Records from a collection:
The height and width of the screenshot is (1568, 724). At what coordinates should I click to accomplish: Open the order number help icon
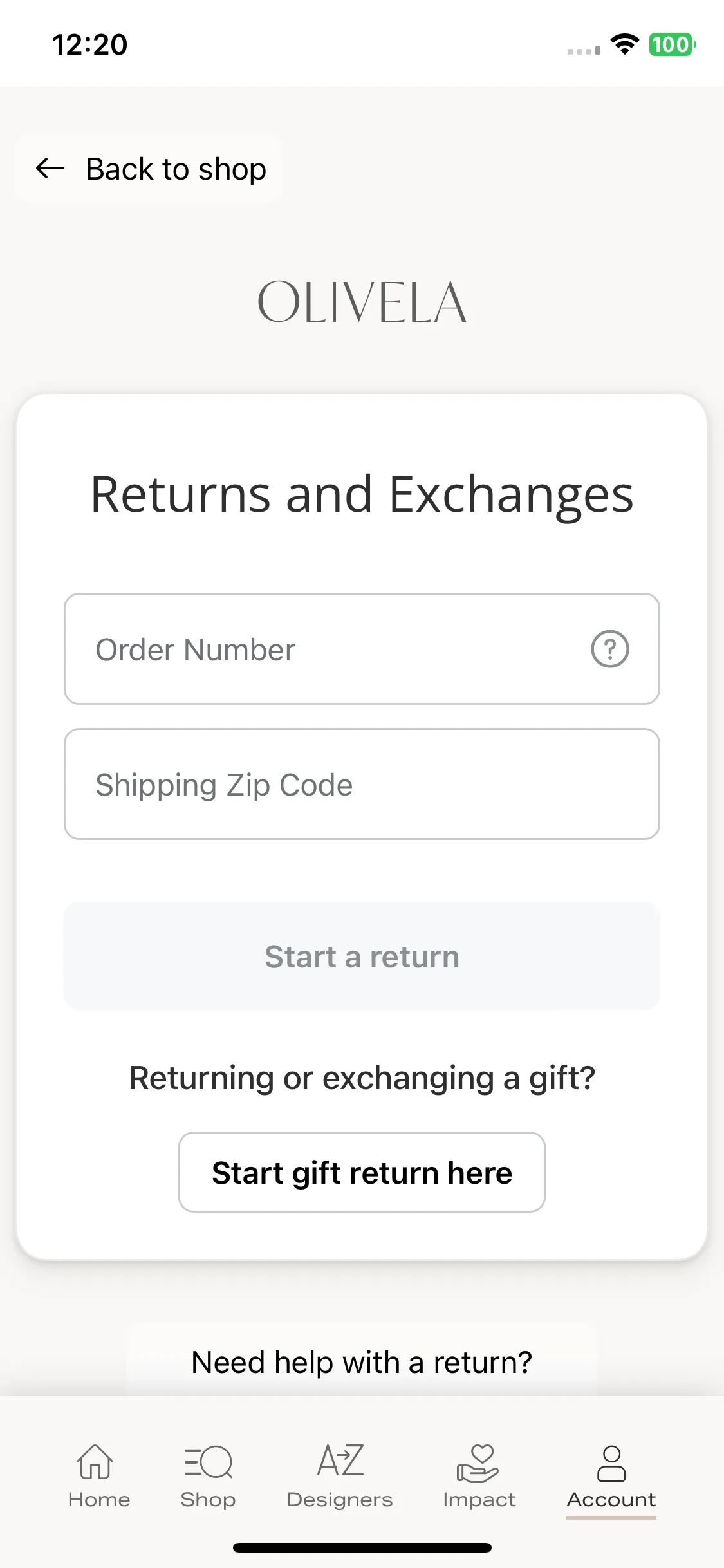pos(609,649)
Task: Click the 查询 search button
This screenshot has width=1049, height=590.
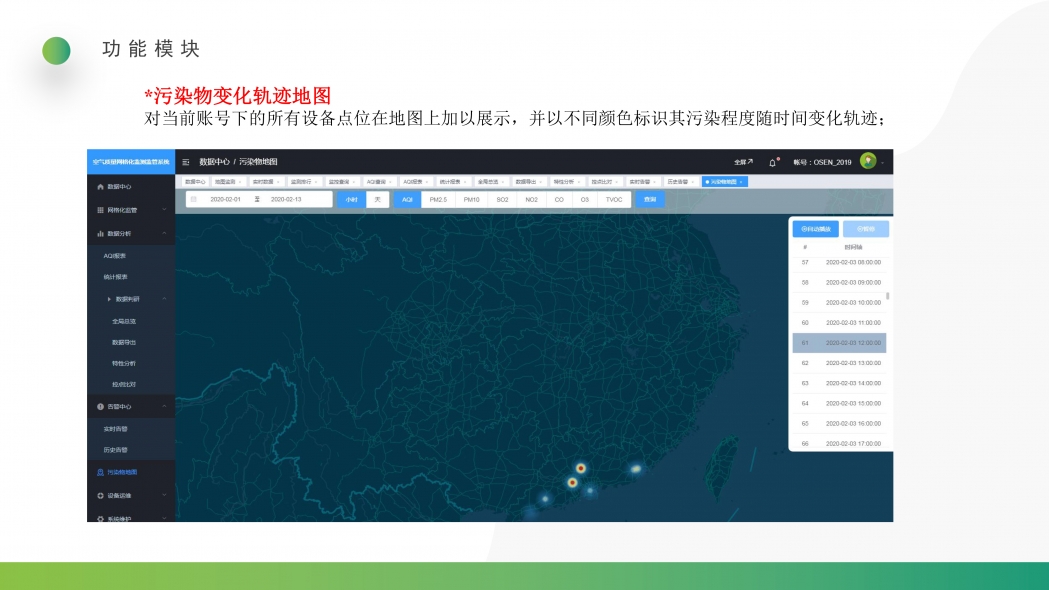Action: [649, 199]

**WORK REQUEST:** Omit the pictures and please write out exactly the lines between the one containing "Task: Click the 查询 search button" and the last line of the entries, both included.

**ANSWER BOX:**
Task: Click the 查询 search button
This screenshot has width=1049, height=590.
Action: [649, 199]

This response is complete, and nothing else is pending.